You suggest that the proposal was withdrawn
as a result of both the European Court of Justice Cases, which
concluded in May 1999, and the establishment of a revised wine
regime at the same time. We would, therefore, be interested to
know why you are writing to us now. We should have been informed
when the proposal was withdrawn.
When the proposal was originally put forward,
the UK food and drink industry was seriously concerned about its
implications. The aims of the proposal have in effect come to
pass. The Court has come down on the side of Spain (and the Commission)
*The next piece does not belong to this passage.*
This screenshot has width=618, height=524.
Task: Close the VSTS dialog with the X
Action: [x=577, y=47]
on the question of bottling quality wines in the region in which
they are produced, and a revised wine regime has since been introduced
throughout the Community. What effect has this had on the UK food
and drink industry?
20 February 2003
Letter from the Office of Lord Whitty
to the Chairman
Thank you for your letter dated 20 February
in which you sought clarification in respect of Parliamentary
scrutiny for the above proposal. You may find it helpful to have
Explanatory Memorandum 6356/98 was considered,
alongside two letters from Lord Donoughue, the then Minister for
Farming and the Food Industry by Sub-Committee B at its meeting
on 23 July 1998. In response, Lord Tordoff wrote to Lord Donoughue
asking that the Committee be kept informed of further developments
and that in the meantime the scrutiny reserve would be maintained.
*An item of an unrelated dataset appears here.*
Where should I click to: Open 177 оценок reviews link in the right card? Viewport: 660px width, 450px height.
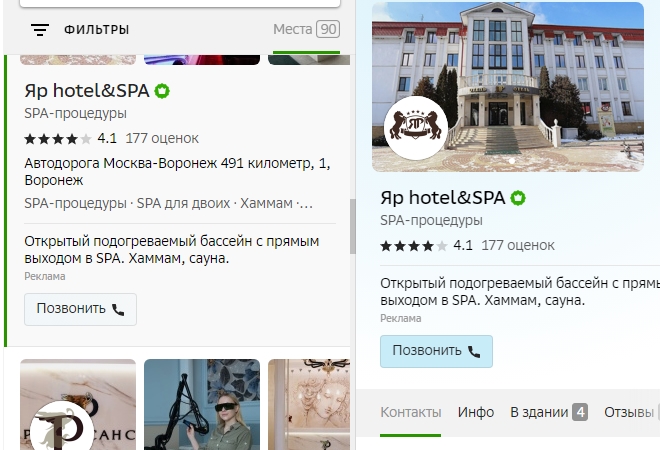coord(519,245)
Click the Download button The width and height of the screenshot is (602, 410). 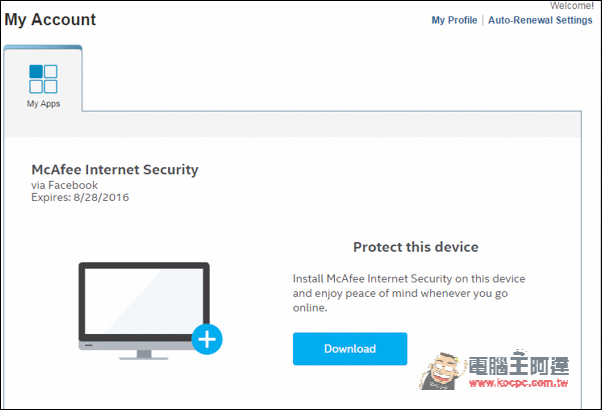(x=350, y=349)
In December Lord Donoughue wrote again to Lord
Tordoff to inform the Committee about the European Court of Justice
proceedings and that a Reasoned Opinion was not expected until
sometime during the first six months of 1999.
It was not until 24 July 2000 that Joyce Quin
wrote to Lord Tordoff about the long awaited ECJ Judgment and
to await revived discussions on the proposal from the Commission.
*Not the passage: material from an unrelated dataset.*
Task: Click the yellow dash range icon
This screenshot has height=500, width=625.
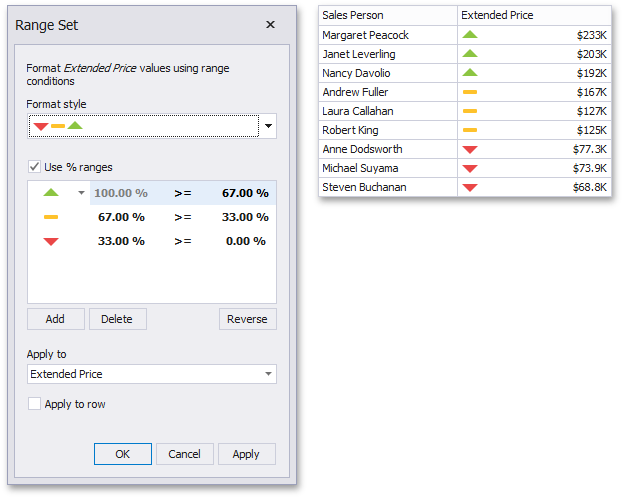Action: 51,217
Subsequent reports from Sub-Committee B continued
to list this proposal as awaiting the outcome of correspondence
with Ministers or held under scrutiny, until your Committee's
report of 24 February when the proposal cleared scrutiny. My officials
considered the scrutiny reserve remained in force. It was for
this reason I wrote to you to complete Parliamentary scrutiny.
Indeed the House of Commons scrutiny Committee
adopted the same line and only cleared this proposal from scrutiny
on 12 February on the basis of my previous letter dated 10 February.
Turning to your specific question on the effects
of the Judgment on the UK, it is not possible to provide a detailed
and quantifiable assessment following the increased prevalence
of compulsory bottling at source for wines with a Community geographical
indication. Any obligation to bottle at source agreed by the wine
producers does not require Community legislation, so its precise
prevalence is not readily known. However we are aware that besides
Rioja, compulsory bottling is now required for Port, Madeira,
some Italian and some Austrian wines.
Since the Judgment, UK consumption of wine,
almost all of which is imported, has continued to increase with
a noticeable demand for non-Community wines. This has led to the
maintenance of bulk imports, with third countries such as South
Africa, Australia and the USA filling the decline from more traditional
Community sources. Any initial pessimism on the possible effects
of this Judgment has therefore not generally materialised, though
the reasons for this are somewhat different from those we anticipated
at the time.
12 March 2003
Letter from the Chairman to the Lord Whitty
Thank you for your letter dated 12 March which
Sub-Committee B considered at its meeting on 24 March. We note
why the matter remained unresolved for so long.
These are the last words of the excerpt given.